[ЗАДАНИЯ]
a) Приведите из отрывка все предложения, которые начинаются с формы глагола «умирать».
b) Выпишите из отрывка дословно фрагмент, который начинается словами «В тазу перед встречей бежал» и продолжается до слов «минуту тщательному изучению.» включительно.

[ИСХОДНЫЙ ОТРЫВОК]
++++++++

Закатился гривенник под кровать. Отец, смеясь, говорил: «Ах, Коля, Коля». Николай Васильевич бежал рысцой по морозцу. Брюнетка ополаскивалась в тазу перед встречей. Шатенка надевала штаны. В пяти километрах оттуда – ее любовник, тоже почему-то Николай Васильевич, крался с чемоданом в руке по залитой кровью квартире.

Умирала старуха – не эта, иная.

Ай-я-яй, что они делали, чем занимались! Варили манную кашу. Выстрелил из ружья, не попал. Отвинчивал гайку и плакал. Женька грел щеки, зажав «гаги» под мышкой. Витрина вдребезги. Шатенка надевала штаны. Дворник сплюнул с омерзением и сказал: «Вот те на! Приехали!»

В тазу перед встречей бежал рысцой с чемоданом. Отвинчивал щеки из ружья, смеясь рожал старуху: «Вот те на! Приехали!» Умирала брюнетка. Умирал Николай Васильевич. Умирал и рождался Женька. Шатенка играла Шопена. Но другая шатенка – семнадцатая по счету – все-таки надевала штаны.

Весь смысл заключался в синхронности этих действий, каждое из которых не имело никакого смысла. Они не ведали своих соучастников. Более того, они не знали, что служат деталями в картине, которую я создавал, глядя на них. Им было невдомек, что каждый шаг их фиксируется и подлежит в любую минуту тщательному изучению.

++++++++

[ПРЕДОСТАВЛЕННЫЕ ДАННЫЕ]
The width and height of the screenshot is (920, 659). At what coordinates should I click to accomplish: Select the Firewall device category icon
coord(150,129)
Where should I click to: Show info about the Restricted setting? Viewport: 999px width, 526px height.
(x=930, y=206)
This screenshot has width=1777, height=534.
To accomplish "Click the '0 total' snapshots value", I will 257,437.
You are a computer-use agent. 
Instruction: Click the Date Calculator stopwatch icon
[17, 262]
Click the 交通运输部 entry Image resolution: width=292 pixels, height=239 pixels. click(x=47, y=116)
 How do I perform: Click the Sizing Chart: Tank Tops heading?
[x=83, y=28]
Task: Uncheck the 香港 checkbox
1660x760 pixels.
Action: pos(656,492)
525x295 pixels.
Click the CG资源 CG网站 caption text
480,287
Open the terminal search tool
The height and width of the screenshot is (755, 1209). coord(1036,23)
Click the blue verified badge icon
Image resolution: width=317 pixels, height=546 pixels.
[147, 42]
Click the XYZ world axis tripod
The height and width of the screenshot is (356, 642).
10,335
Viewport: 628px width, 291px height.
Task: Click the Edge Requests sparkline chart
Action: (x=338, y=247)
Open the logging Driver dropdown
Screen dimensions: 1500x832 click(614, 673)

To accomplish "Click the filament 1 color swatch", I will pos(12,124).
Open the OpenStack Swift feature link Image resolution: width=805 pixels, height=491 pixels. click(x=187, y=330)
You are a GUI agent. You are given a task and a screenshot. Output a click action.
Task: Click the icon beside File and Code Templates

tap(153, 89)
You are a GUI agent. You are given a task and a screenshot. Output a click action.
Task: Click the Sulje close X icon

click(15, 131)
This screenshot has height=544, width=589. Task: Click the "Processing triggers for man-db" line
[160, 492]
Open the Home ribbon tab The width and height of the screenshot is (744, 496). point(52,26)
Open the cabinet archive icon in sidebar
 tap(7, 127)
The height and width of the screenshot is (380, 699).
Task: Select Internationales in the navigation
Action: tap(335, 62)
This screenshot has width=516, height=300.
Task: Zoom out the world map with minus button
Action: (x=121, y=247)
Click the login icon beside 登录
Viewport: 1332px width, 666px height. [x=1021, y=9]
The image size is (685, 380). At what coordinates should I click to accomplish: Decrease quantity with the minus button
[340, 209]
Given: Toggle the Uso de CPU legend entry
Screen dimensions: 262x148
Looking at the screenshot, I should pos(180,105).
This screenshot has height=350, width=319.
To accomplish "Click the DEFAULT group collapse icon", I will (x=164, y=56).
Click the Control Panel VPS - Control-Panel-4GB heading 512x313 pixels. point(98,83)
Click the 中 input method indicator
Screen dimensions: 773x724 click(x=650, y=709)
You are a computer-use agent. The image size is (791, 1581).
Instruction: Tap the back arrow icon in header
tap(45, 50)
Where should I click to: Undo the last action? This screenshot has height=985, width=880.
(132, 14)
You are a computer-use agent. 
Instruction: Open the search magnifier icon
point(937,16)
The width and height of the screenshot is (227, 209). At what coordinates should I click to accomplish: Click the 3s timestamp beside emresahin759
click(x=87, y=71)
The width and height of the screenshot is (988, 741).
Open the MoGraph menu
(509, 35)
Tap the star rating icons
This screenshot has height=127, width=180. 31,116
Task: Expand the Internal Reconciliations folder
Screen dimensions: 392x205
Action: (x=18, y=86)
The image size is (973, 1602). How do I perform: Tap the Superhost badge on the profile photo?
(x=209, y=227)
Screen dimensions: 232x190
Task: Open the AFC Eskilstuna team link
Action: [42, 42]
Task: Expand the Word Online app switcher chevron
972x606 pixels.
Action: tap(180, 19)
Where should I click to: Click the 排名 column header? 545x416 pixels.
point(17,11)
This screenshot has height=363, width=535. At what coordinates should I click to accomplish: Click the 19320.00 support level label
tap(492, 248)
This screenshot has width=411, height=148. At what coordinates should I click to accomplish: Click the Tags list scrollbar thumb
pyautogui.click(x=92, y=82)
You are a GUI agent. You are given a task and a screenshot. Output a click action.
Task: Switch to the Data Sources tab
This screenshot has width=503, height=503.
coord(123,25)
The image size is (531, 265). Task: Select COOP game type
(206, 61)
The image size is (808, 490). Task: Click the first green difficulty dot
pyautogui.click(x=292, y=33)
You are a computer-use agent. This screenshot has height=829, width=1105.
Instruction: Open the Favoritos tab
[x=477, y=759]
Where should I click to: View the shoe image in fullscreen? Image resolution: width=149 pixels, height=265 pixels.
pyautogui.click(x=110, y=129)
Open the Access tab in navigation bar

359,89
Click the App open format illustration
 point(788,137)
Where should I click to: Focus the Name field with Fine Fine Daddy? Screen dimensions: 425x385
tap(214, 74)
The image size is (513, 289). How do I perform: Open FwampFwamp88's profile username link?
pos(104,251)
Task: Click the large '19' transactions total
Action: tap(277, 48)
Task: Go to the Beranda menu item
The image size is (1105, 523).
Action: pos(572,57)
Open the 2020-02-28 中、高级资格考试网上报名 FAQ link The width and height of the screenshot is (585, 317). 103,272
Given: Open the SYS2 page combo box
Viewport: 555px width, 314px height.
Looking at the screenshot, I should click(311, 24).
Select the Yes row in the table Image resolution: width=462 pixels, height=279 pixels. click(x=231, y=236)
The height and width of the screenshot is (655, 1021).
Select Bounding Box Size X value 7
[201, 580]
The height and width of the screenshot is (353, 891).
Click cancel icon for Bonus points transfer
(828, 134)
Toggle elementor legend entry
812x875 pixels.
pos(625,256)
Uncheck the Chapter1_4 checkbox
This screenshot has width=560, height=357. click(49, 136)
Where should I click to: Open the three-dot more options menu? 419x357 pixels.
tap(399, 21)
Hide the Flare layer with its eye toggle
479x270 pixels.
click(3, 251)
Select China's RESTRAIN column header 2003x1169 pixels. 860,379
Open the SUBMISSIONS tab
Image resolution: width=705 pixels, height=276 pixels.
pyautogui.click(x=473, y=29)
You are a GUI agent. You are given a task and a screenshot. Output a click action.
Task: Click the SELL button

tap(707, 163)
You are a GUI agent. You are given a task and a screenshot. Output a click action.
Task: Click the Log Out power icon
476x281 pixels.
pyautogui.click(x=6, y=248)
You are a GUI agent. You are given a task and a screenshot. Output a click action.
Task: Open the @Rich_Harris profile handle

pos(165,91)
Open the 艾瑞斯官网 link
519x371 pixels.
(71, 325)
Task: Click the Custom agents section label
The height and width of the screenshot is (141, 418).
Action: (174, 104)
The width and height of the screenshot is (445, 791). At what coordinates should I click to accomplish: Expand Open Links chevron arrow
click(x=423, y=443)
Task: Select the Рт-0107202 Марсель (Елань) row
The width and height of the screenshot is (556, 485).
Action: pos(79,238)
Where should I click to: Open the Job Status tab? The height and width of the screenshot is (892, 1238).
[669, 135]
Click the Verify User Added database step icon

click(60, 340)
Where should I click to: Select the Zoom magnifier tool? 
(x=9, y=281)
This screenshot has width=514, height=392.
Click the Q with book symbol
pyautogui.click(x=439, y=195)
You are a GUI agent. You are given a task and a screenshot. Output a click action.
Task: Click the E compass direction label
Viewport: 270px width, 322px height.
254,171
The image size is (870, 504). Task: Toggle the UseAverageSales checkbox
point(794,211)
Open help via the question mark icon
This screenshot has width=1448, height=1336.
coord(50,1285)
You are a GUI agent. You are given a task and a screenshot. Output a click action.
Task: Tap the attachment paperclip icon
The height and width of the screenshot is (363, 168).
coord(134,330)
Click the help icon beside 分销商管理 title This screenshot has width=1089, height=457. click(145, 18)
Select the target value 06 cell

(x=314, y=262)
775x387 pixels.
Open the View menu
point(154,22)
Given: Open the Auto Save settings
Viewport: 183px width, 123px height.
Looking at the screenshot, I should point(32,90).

++++++++

[ОТВЕТЫ]
a)
1. Умирала старуха – не эта, иная.
2. Умирала брюнетка.
3. Умирал Николай Васильевич.
4. Умирал и рождался Женька.

b)
В тазу перед встречей бежал рысцой с чемоданом. Отвинчивал щеки из ружья, смеясь рожал старуху: «Вот те на! Приехали!» Умирала брюнетка. Умирал Николай Васильевич. Умирал и рождался Женька. Шатенка играла Шопена. Но другая шатенка – семнадцатая по счету – все-таки надевала штаны.

Весь смысл заключался в синхронности этих действий, каждое из которых не имело никакого смысла. Они не ведали своих соучастников. Более того, они не знали, что служат деталями в картине, которую я создавал, глядя на них. Им было невдомек, что каждый шаг их фиксируется и подлежит в любую минуту тщательному изучению.